In a sermon about a month ago (that I didn't take notes on and don't actually remember) something was said that made me think of all of the times growing up my mom would say "well, we don't believe in [x]." or "we believe [y]."

Proverbs 22:6
Train a child in the way he should go, and when he is old he will not turn from it.

Aaron and I joke that we're amazing parents right now in our lives. If you need parenting advice, we're your best source. Of course, once we have kids, that brilliance will all go out the window. My parents didn't have all the answers, but I'll say again, I think I turned out okay.

On his Facebook not too long ago, my father-in-law asked his friends why they thought college aged kids would often leave church and never come back. A lot of the answers had to do with the Proverb above -- that parents must have not done it properly or their children never would have left the church.

The thing about this verse though is that it is true in every culture outside of our own too.

I remember I had a Jewish friend in first grade and when I asked my mom about it her reply was something like: "Jews are people who don't believe Jesus is the Messiah."

I can just imagine Sarah going home and asking her mom about me, her mom would have said something like: "Christians are people who believe that the Messiah has already come."
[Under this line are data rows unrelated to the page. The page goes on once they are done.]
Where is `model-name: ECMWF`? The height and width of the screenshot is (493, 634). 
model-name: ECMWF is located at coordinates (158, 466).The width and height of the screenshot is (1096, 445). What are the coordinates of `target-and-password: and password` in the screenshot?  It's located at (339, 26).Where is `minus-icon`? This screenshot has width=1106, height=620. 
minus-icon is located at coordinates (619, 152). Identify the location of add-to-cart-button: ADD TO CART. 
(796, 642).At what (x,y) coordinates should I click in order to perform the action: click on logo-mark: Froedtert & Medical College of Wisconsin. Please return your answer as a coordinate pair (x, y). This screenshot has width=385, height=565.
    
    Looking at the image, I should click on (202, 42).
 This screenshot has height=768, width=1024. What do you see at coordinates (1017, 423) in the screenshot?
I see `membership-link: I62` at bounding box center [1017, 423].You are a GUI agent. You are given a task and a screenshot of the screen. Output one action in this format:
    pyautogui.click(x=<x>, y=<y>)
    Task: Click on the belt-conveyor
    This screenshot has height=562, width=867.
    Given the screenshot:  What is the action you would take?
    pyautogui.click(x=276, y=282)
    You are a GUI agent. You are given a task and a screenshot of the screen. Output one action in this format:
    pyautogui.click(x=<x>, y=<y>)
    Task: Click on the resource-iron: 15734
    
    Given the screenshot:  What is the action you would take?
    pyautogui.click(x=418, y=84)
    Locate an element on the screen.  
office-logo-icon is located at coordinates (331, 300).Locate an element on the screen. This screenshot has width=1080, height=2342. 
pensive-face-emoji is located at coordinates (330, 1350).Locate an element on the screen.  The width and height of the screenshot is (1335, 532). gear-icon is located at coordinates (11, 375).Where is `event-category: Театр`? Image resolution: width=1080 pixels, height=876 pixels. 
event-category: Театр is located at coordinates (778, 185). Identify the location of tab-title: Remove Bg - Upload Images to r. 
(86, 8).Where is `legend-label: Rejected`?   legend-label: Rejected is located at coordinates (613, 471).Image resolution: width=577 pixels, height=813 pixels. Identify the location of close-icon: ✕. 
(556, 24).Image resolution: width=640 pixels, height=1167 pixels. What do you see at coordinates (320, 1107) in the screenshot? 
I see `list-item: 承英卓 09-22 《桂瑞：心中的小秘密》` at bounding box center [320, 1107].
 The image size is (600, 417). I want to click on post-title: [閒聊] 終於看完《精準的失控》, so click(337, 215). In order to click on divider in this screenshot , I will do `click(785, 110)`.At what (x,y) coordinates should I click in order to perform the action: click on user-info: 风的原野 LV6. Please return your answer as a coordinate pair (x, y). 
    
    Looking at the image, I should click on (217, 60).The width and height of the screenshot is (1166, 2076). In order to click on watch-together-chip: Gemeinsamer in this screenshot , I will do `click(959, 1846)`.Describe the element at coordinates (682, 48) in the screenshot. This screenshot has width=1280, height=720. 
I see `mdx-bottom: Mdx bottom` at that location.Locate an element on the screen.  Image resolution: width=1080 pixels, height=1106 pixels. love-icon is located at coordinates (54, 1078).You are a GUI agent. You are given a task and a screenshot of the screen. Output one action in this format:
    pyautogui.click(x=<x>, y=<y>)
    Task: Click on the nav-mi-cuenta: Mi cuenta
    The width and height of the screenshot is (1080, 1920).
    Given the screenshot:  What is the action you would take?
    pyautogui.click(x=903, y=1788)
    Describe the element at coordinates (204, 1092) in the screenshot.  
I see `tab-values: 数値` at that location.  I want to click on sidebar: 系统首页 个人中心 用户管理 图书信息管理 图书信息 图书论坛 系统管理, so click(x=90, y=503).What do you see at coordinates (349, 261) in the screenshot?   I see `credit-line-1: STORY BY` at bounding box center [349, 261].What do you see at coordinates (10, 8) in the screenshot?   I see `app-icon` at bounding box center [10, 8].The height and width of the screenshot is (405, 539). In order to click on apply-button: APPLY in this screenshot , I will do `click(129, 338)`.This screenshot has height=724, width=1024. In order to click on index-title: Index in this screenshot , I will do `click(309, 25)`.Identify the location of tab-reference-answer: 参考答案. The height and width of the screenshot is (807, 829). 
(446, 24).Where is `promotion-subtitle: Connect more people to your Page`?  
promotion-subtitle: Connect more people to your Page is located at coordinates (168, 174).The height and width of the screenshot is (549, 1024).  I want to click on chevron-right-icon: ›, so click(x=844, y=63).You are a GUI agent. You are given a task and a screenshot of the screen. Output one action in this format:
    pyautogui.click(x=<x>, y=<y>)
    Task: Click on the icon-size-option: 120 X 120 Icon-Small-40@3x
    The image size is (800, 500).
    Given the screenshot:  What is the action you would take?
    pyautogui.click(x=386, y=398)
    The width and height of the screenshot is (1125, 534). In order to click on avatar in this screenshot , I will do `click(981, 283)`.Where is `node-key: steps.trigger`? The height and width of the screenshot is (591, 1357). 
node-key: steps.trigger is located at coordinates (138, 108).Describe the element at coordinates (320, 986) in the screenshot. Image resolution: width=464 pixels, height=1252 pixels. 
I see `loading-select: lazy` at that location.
Both would have ended something like this: "but we don't believe that because we believe..."

Working at Sonlight I have learned a lot about the value of the parent as the teacher. In families, like mine, where the parent chose to send their child to school, they were still the first teacher. They have every right in the world to raise their children in up in a faith that they believe without a shadow of a doubt is the right way. But the thing about the Proverb to me is this, you can do everything exactly right in raising your child and they might grow up to denounce everything about it, 100%.

When I was a freshman in college, I had the most amazing Old Testament professor. He knew that, as a pre-req for most everything else at a Christian University, the majority of his classes would be filled with freshman and sophomore students. These kids were fresh out of their parents homes, out of the churches they'd gone too for years -- and he used that to his advantage. See, the purpose of his teaching was that by the end of the semester, your faith would stand on its own two feet by its own influence and not by what Mommy and Daddy had always taught you.

People left these classes in tears, they felt like their entire world and everything about the way they had been brought up had been rocked and they didn't know how to handle it. Suddenly "the way they should go" didn't seem so clear. And from that point forward it was either sink or swim. You either knew without a shadow of a doubt that this was the faith you knew to be true -- or you believed that your parents were mislead liars who simply didn't know any better.

Of course, college students world wide didn't all have the identical experience that I had -- but I think my experience makes a valid point.

It's interesting, then, to think back to that conversation I had with my friend the other day. Why does our generation see things differently? Why do we want to know the truth for ourselves?